A common complaint I hear among network engineers is that the lessons and techniques used by truly huge scale networks simply are not applicable to more “standard scale” networks. The key point, however, is balance—to look for the ideas and concepts that are interesting and at least somewhat novel, and then see how they might be applied to products and systems in all networks. Learning concepts can help you understand design patterns you might encounter almost anywhere. One recent paper, for instance, details Andromeda, a large scale networking system designed and operated by Google, one of the few truly huge networks in the world—

Andromeda is designed around a flexible hierarchy of flow processing paths.

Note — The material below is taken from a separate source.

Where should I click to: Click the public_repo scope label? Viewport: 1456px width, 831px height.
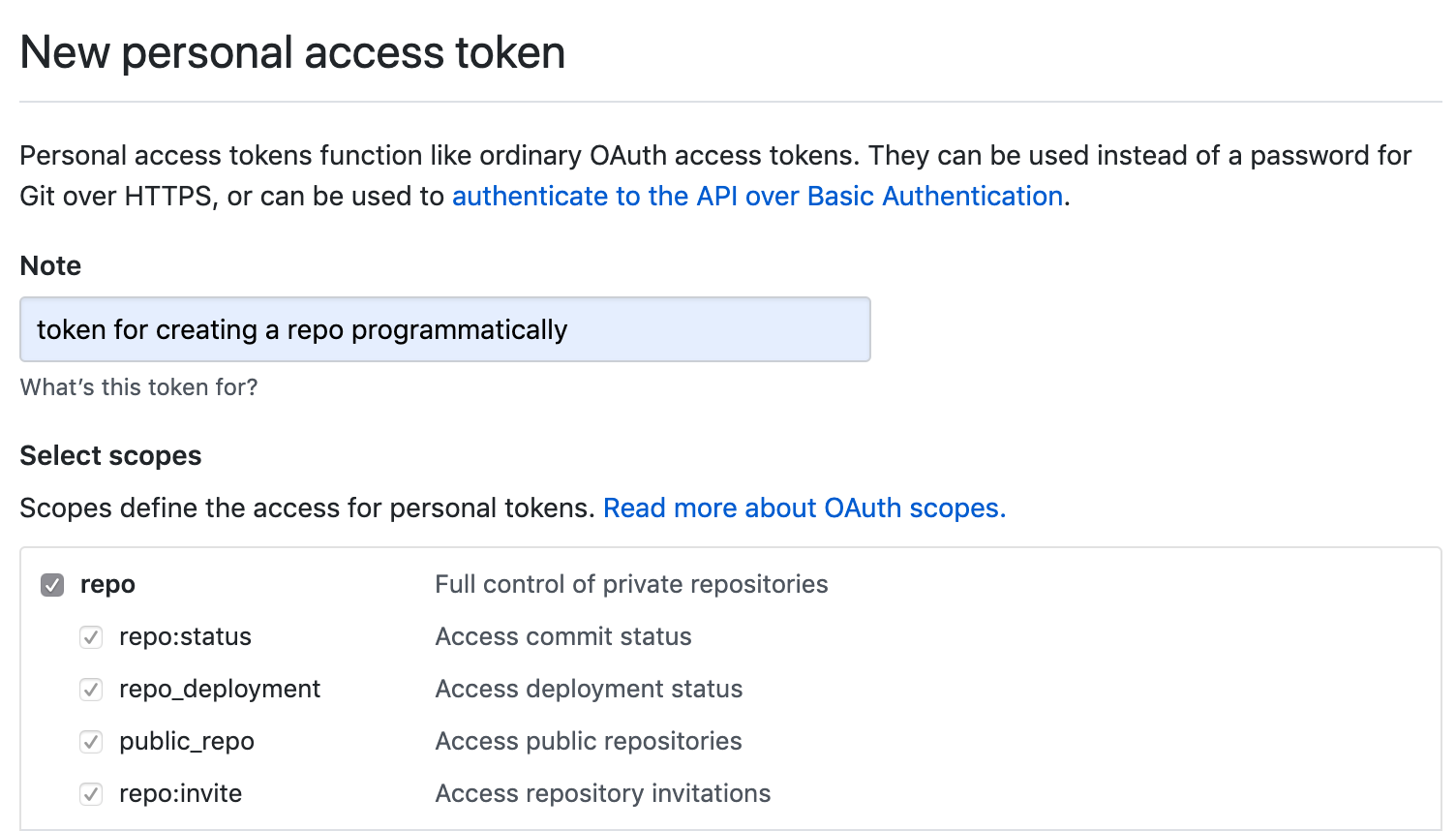(187, 742)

Flows are mapped to a programming path dynamically based on feature and performance requirements.

While the paper describes the general compute environment, and the forwarding process on individual nodes, the most interesting part from a network engineering perspective is hoverboard. While this concept behind hoverboard has been implemented in previous systems, it is usually hidden under the covers of a vertically integrated system, and therefore not normally something you see the inner workings of. To understand hoverboard, you have to begin with a little theory about the distribution and management of control plane data in a network.

TL;DR[time-span]

  • Splitting the control plane between reachability, topology, and policy enables some interesting new ways to think about scaling and complexity in network design
  • The distribution of policy does not need to be static, or fixed, but rather can be distributed to different places at different times depending on need and efficiency
  • The operation of large scale networks has much to teach us about the efficient operation of networks in general

 

Eyvonne and I did a short take on policy at the edge that might be a helpful starting point.

The closer you can implement policy at the edge, the more efficient your use of network bandwidth is. The closer you implement your policy to the edge, however, the more distributed your policy is—and distributed policy tends to be difficult to maintain across time. This is a classic example of the state/optimization/surface triad (described in Navigating Network Complexity, for instance). The more state you add to the network in more places, the more optimal your use of resources will be.

Dalton, Michael, David Schultz, Jacob Adriaens, Ahsan Arefin, Anshuman Gupta, Brian Fahs, Dima Rubinstein, et al. 2018. “Andromeda: Performance, Isolation, and Velocity at Scale in Cloud Network Virtualization.” In , 373–87. https://www.usenix.org/conference/nsdi18/presentation/dalton.

There are a number of different solutions to this problem. One I have often advocated in the past is layering the control plane; one part of the control plane handles topology and reachability, while the other part handles policy implementation. The hoverboard idea is a variant of this idea of layering. In normal IP routing, all traffic from a host passes through a default gateway. Thus, the host only needs to know a minimal amount of control plane information. However, not knowing this information often precludes the host from being able to implement anything other than “blind policy.” Policy, then, is often implemented at the first hop in the network, the default gateway, which often becomes an appliance (like a firewall) to support the policy and forwarding load.

Hoverboard takes a slightly different path. The first-hop router (the default gateway) remains in place, and is the primary point of policy implementation in the network. However, the first-hop router has a back-channel to the host through a controller. The controller manages the policy at all the network edges (the policy overlay in the layered control plane idea above). When the traffic level for a flow reaches a specific level, the first-hop router signals the controller to move the policy from the first-hop to the host itself. Using an illustration from the paper itself—

This balances the distribution of policy against the efficiency of packet forwarding across time. Once a flow has become large enough, or has lasted long enough in time, policies related to that flow can be transferred from the network device to the host. This kind of coordination assumes a number of things, including: the ability to “see” the flows at both the host and the network (or deep telemetry); a layered control plane where reachability, topology, and policy are handled separately; and an overlaying controller that brokers policy onto the network and attached devices.

This kind of vertical integration is difficult to achieve in and environment built by multiple vendors. Some form of standard would be needed to carry the policy from one point to another, for instance—such as a well-designed set of policy descriptions built in a common modeling language… Perhaps something like YANG? 🙂

But while this kind of system would be difficult to deploy in an environment across multiple vendors, and without a single point of control from the systems and software side, this is the kind of thing that could make networks scale much better, be simpler to operate, and allow operators to manage complexity in a way that makes sense.